While many digital health companies have stepped back from IPO ambitions, Hinge Health is pressing ahead. The San Francisco-based startup, known for its virtual physical therapy platform, filed confidential paperwork in March. It now plans to debut on the New York Stock Exchange under the ticker “HNGE.”
This bold move comes at a time when others, including Klarna and StubHub, have delayed their IPOs. But Hinge’s co-founder and CEO, Daniel Perez, is leaning into the challenge. Resilience has always been at the core of Hinge’s culture. Years ago, the team even embraced a cheeky internal award—the “Cockroach Award”—celebrating the company’s scrappy survival instinct.
Perez once decorated their London office with a giant image of a cockroach named Flossy. Employees wore shirts with “cockroach squad” printed on them. It wasn’t about glamor—it was about grit. That mindset helped carry the company through market crashes and tough funding cycles.
From Cockroach Culture to Wall Street Vision
Now backed by over $1 billion in funding, Hinge Health operates with a 1,400-person team and serves more than 2,200 organizations. These include employers like Target and Morgan Stanley, which offer Hinge’s therapy tools and its Enso wearable device to their teams. Over 532,000 individuals now use the platform.
In 2023, Hinge brought in $390.4 million in revenue—a 33% jump from the previous year. More impressively, it slashed its net loss from $108.1 million to just $11.9 million. That kind of financial discipline is rare in a sector where growth often comes at the expense of profitability.
Compare that with Teladoc, a former giant whose $37 billion Livongo acquisition backfired.
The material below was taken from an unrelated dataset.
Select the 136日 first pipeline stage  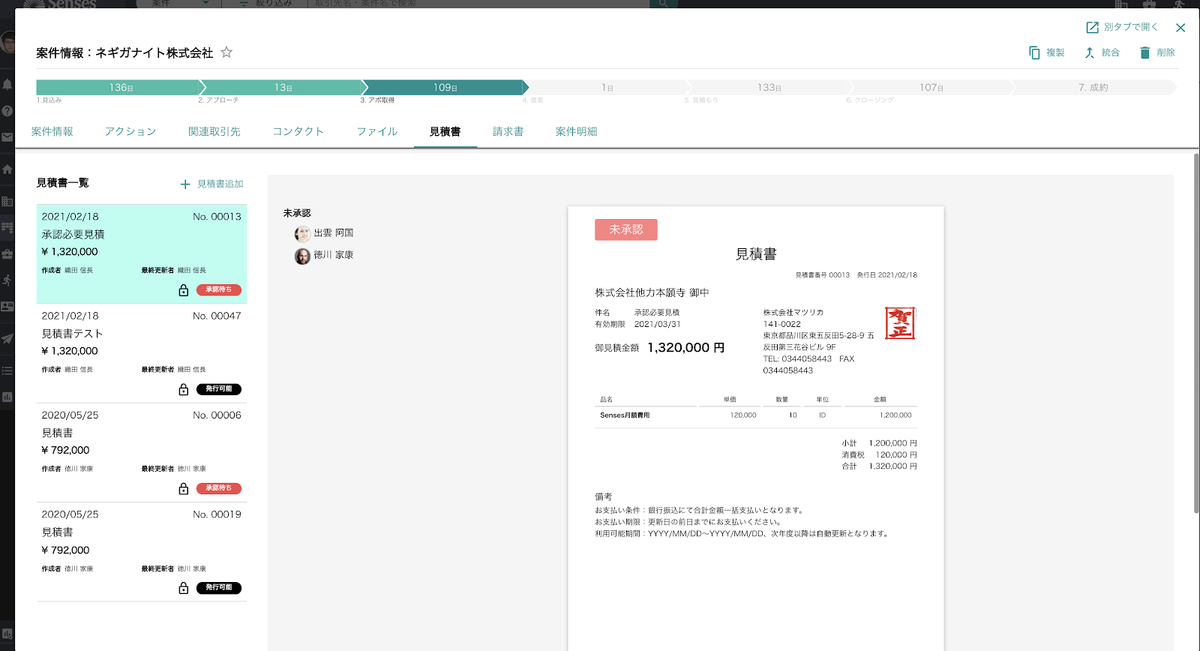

Many digital health firms have struggled since the pandemic wave passed. But Hinge seems to be bucking that trend by sticking to its mission: helping people recover from pain, safely and sustainably.
The journey began in the U.K. in 2014 when Perez and co-founder Gabriel Mecklenburg, both recovering from serious injuries, decided to reimagine physical therapy. The first prototype took shape within months, and their weekly meetings—once on weekends—still happen every Wednesday.
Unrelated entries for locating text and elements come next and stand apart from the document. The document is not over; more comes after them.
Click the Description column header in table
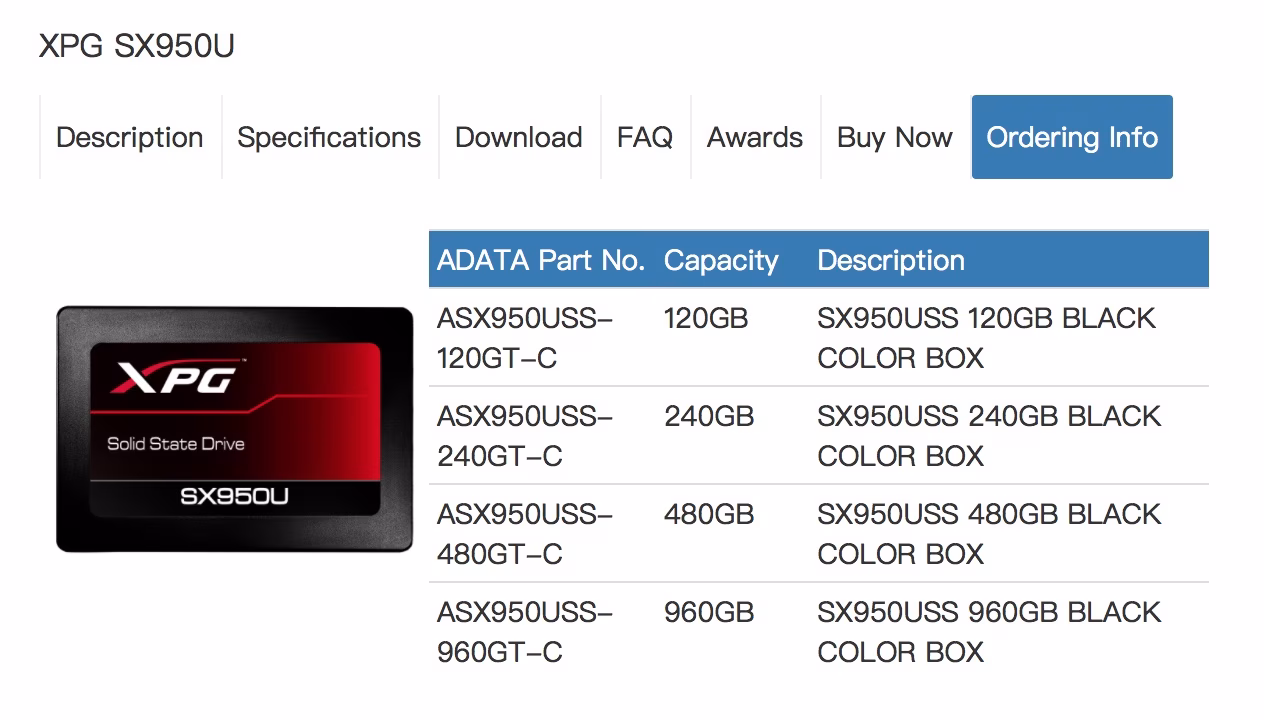Image resolution: width=1264 pixels, height=720 pixels. point(891,260)
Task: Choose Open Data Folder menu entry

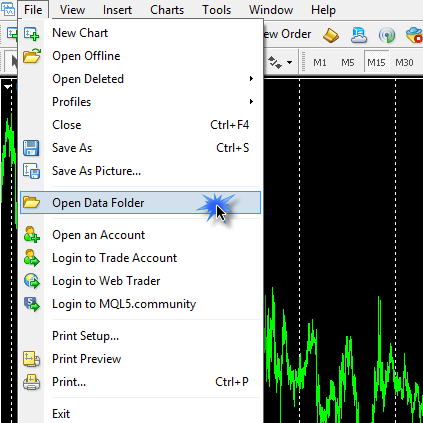Action: point(140,203)
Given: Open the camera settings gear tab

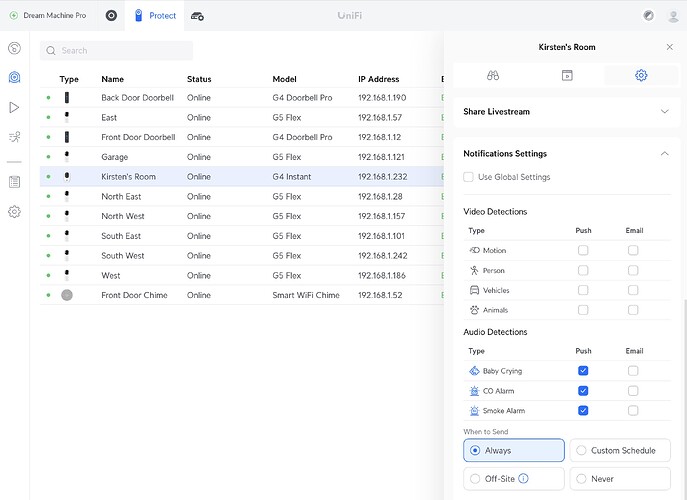Looking at the screenshot, I should (x=641, y=75).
Inside the company, Perez is known for high standards. Instead of slide decks, he insists on written memos, inspired by Amazon’s culture. Team meetings often begin with detailed briefs that force clarity of thought. He also shares books like Crossing the Chasm or The Innovator’s Prescription instead of swag, fostering a culture of deep thinking.
“He’s one of the rare founders who can actually take a company all the way,” said Paul Kruszewski, who joined through Hinge’s acquisition of Wrnch.
Even Hinge’s toughest critics acknowledge the company’s persistence. Its early investors, including Atomico and Insight Partners, saw the massive potential in an underpenetrated market. Atomico’s Carolina Brochado described it as a rare opportunity that required grit to unlock.
Perez’s twin brother, a law firm partner, jokes about being “the second most successful twin.” But there’s no denying which brother is at the center of one of health tech’s most closely watched IPOs.
For Hinge, success was never about hype. It was always about surviving—and now, thriving. The real test? Seeing if Wall Street values resilience as much as results.